So now that I have established that an expert opinion is necessary for Plaintiff in this case to testify whether the Moody Defendants were negligent and committed malpractice, let’s look at whether the testimony of their disclosed experts is sufficient. In a nutshell, the expert testimony is deficient. The very general parameters Plaintiff set forth in the e-mails about the experts’ opinions are inadequate. Simply concluding it was a breach of the applicable standard of care to fail to advise the client of when
bankruptcy must be filed, and concluding a timely filed bankruptcy would have permitted New City to be able to get floor plan financing, is too conclusory and based on no real supporting facts. See Wendler & Ezra, P.C. v. American Int’l Group, Inc., 521 F.3d 790, 791 (7th Cir. 2008) (quotation omitted) (“We have said over and over that an expert’s ipse dixit is inadmissible. An expert who supplies nothing but a bottom line
supplies nothing of value to the judicial process.”); Vollmert v. Wis. DOT, 197 F.3d 293, 298 (7th Cir. 1999) (an “expert who supplies nothing but a bottom line supplies nothing 10 of value to the judicial process, and his naked opinion does not preclude summary judgment.”); Bourke v. Conger, 639 F.3d 344, 347-48 (7th Cir. 2011) (excluding expert in legal malpractice case because his opinion lacked foundation and depth and his report
failed to identify facts supporting its conclusion). The Plaintiff argues that even if their disclosure was deficient somehow, the affidavit submitted by Joseph Frank concurrently with their response to the motion for summary judgment rectifies any alleged deficiency. [DE 64 at 7.] But that is not true. Frank’s affidavit concludes as follows:
A competent bankruptcy lawyer preparing to file a chapter 11 bankruptcy case would determine the status of any contracts essential to operation of a prospective chapter 11 debtor’s business (an “Essential Contract”). A competent bankruptcy lawyer who became aware that a prospective chapter 11 debtor had received a notice of termination with an upcoming effectiveness deadline for termination of an Essential Contract would advise the prospective debtor that 11U.S.C. § 362 would prevent effectuation of that termination, at least for some period of time, if the bankruptcy petition were filed before the termination effectiveness deadline occurred. A competent bankruptcy practitioner would advise a prospective chapter 11 debtor that if the bankruptcy petition were filed before effectuation of termination of the Essential Contract, the debtor, after filing the bankruptcy petition, would have an opportunity to try to resolve any defaults under the Essential Contract and assume the Essential Contract as provided for under 11 U.S.C. § 365 so that the Essential Contract would remain in place during the bankruptcy case and after the debtor emerged from bankruptcy. [DE 65 at 70.] This affidavit specifically addresses only the duty of a hypothetical “competent bankruptcy lawyer” - it does nothing to address the actual role of the Moody defendants, or whether attorney Moody had a duty to counsel New City about the possibility and timing of filing bankruptcy. This is of course a huge issue given the 11 retention of a different law firm, Fox Rothschild, as bankruptcy counsel prior to the purported deadline to file the bankruptcy case. So, ultimately, the affidavit of Joseph Frank does nothing to shore up the already deficient expert testimony.

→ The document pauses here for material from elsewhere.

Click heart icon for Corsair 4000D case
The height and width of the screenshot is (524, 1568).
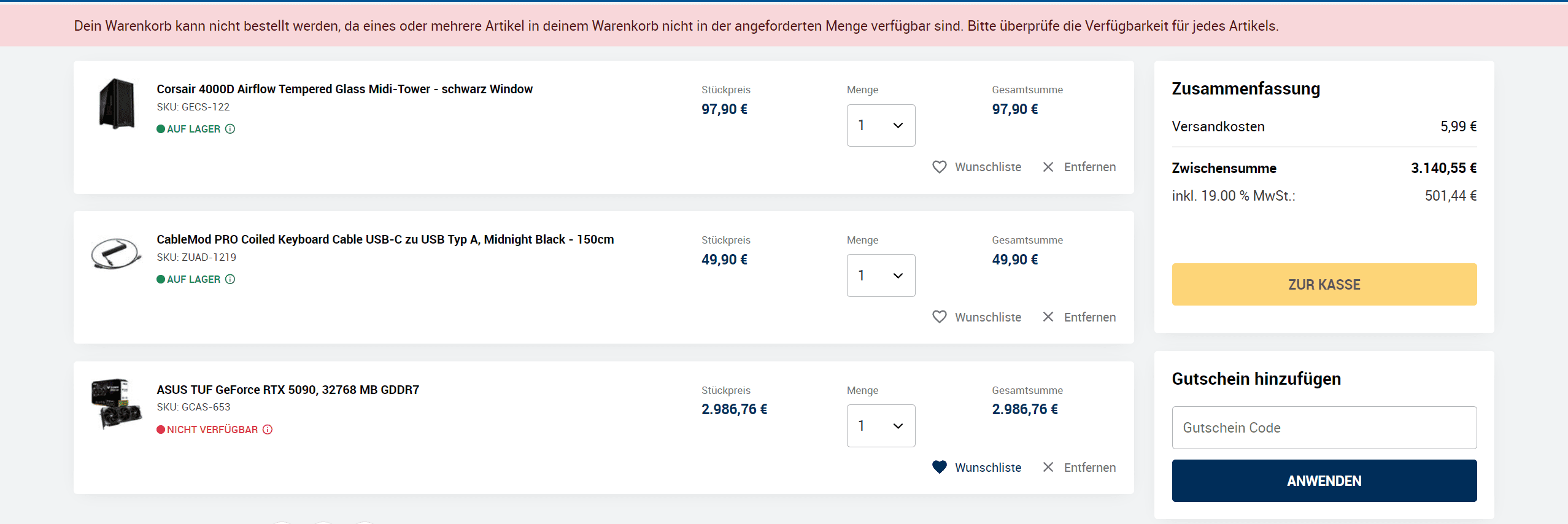[x=939, y=167]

Even setting aside the significant problems with the expert testimony in this case, causation is also lacking. A legal malpractice plaintiff must prove that the underlying result would have been more favorable but for the attorney’s negligence. See, e.g., Shorewood Forest Utils., Inc., v. Welsh, 237 N.E.3d 1142, 1147 (Ind. Ct. App. 2024). In this case, Plaintiff has not established that it can prove but for the Moody Defendants’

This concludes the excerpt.